Increasing the number of images increases the loss

JWalker · 21 November 2021 07:25

This is a regression problem and I was surprised to see this. When it happened before I increased the batch size and that helped a lot, but with a small increase in memory usage. However, I increased the number of images again and the loss increased again.

Is this what I should expect. Are there any other tricks to try when this happens as I increase the number of images?

I have 2000 images with a batch size of 64. I am wondering if there is a semi-optimal image to batch size ratio that we ought to aim for?

JulianSMoore · 21 November 2021 13:02

@robertl and I have been discussing the phenomenon of Double Descent and you have just encountered one aspect of the way that the learning of neural networks is affected by the number of epochs, the number of parameters in the model - or the amount of data. I can give you a bibliography of papers on the topic if you are interested (I skim for accessible stuff but I have the full papers in Zotero)

TL;DR Yes, this is exactly what I would expect. Simple heuristic - more data = more adjustments to weights required to find the best match to ALL of them. Therefore more epochs, or some other adjustments required.

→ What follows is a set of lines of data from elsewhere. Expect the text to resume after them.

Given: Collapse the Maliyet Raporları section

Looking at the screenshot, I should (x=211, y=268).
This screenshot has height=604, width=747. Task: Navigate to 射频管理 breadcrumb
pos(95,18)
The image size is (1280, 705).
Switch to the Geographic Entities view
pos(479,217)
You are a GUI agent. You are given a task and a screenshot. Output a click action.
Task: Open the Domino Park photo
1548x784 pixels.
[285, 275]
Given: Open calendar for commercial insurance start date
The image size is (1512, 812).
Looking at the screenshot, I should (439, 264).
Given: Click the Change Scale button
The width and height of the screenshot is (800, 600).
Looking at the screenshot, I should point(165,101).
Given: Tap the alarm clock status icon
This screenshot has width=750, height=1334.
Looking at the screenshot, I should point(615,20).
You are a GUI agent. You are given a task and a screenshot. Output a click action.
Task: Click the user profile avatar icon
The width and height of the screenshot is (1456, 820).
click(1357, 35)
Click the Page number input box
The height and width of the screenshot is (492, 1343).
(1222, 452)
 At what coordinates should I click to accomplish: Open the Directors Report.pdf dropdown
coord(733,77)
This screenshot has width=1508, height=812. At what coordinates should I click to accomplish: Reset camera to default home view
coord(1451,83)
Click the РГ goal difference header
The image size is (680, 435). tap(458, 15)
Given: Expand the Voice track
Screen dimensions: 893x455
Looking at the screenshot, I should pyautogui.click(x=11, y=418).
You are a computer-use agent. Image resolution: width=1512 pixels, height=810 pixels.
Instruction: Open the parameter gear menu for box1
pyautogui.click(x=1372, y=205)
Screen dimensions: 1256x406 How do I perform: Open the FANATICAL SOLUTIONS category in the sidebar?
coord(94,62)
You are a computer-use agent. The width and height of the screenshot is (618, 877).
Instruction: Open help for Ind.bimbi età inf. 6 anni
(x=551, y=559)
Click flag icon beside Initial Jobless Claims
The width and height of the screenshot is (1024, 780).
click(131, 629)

As to optimal batch size, learning rates, etc. Welcome to the Threshold… beyond here it is either deep research, “hyperparameter tuning” (ML aided guesswork) or “skill” to find the right set of things…

The “ratio” you are seeking - if it exists at all - is probably a function of many other model parameters (#params, activations, breadth/depth ration, etc.) so, unless someone else knows otherwise (in which case I am very interested to learn more) I think you will end up learning your own rules of thumb - that may or may not be transferrable.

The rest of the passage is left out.